Retour: textes disponibles

Conférence à l'école Normale Supérieure de la rue d'Ulm lundi 9 février 1998:

"Les lundis du paysage"

 

 L'horizon

Pour parler de l'horizon, je commencerai par définir mon point de vue, dire à quel titre je vais m'exprimer ce soir!
À partir de ce point de vue particulier, je développerai mon opinion sur deux idées très courantes et probablement très justes, mais qui, parce qu'elles m'ont, à un moment ou à un autre, irritées, m'ont obligées à les réfléchir souvent et à tenter d'en infléchir le sens...

- La première de ces idées qui je le crois est admise de tous:
Le paysage implique nécessairement un sujet qui, d'un point précis, regarde jusqu'à l'horizon et qui qualifie ce qu'il voit. Il n'y aurait pas de paysage sans cette subjectivation.

- La deuxième idée:
L'horizon est une circonscription, une clôture du champ visuel qui cadre le paysage. Cette ligne peut être dépassée' mais elle garde toujours son sens étymologique: l'horizon, en grec, veut dire qui délimite.

Provoqué par ces deux idées:
- je suggérerai de rétablir un certain équilibre, que je crois rompu, entre la subjectivité de celui qui regarde et l'objectivité féconde d'un paysage, d'une réalité qui serait enfin retrouvée!

→ **Contenu des données**:
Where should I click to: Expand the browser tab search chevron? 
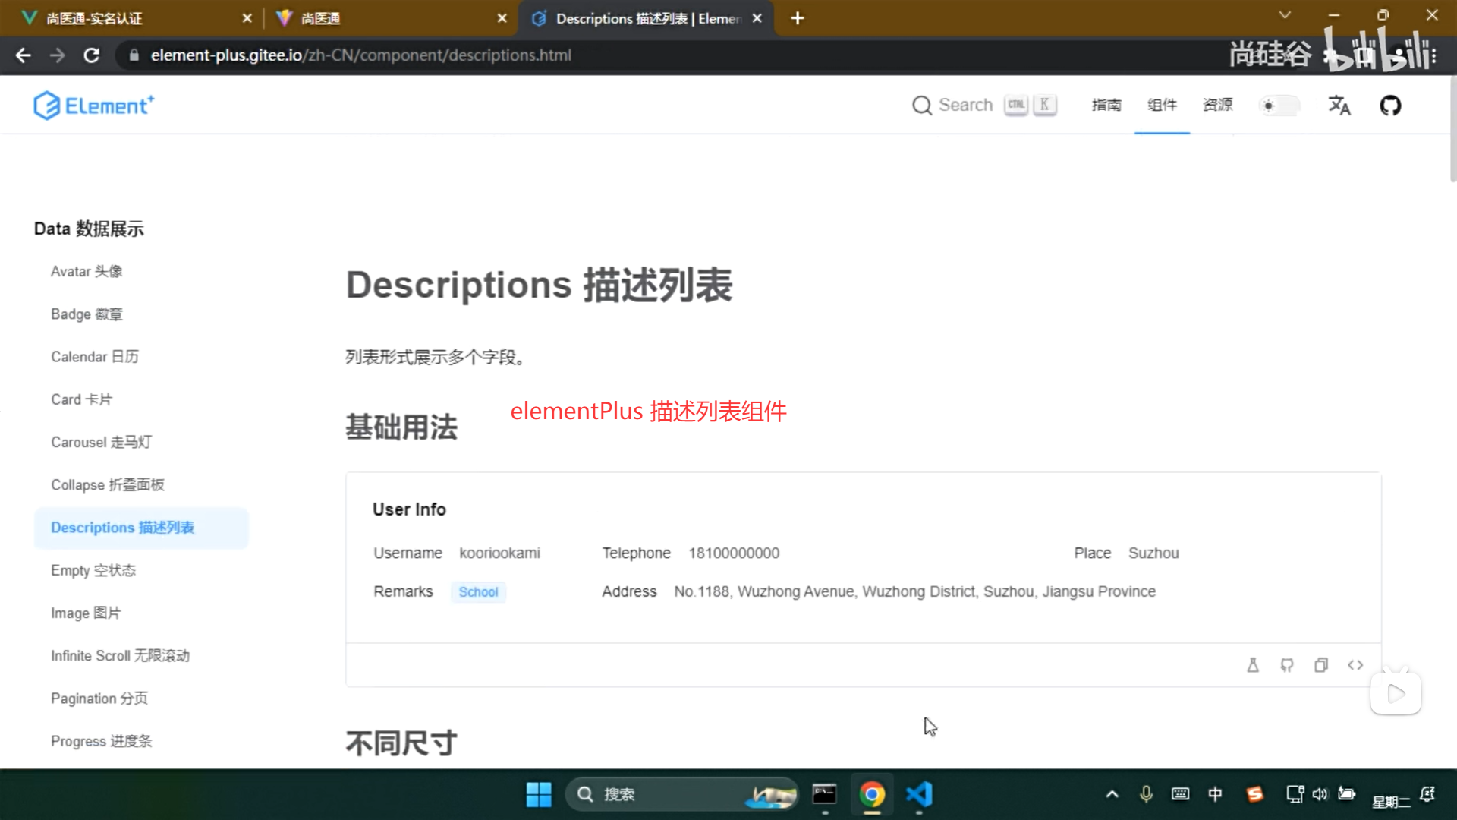pyautogui.click(x=1284, y=15)
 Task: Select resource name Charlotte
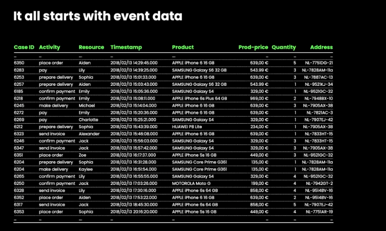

→ **Objectif de l'exercice**: Dans le texte sur l'horizon, pouvez-vous recopier le passage allant de « - La deuxième » jusqu'à « dire qui délimite. » en substituant « barrière » à « clôture » ?

→ **Solution proposée**:
- La deuxième idée:
L'horizon est une circonscription, une barrière du champ visuel qui cadre le paysage. Cette ligne peut être dépassée' mais elle garde toujours son sens étymologique: l'horizon, en grec, veut dire qui délimite.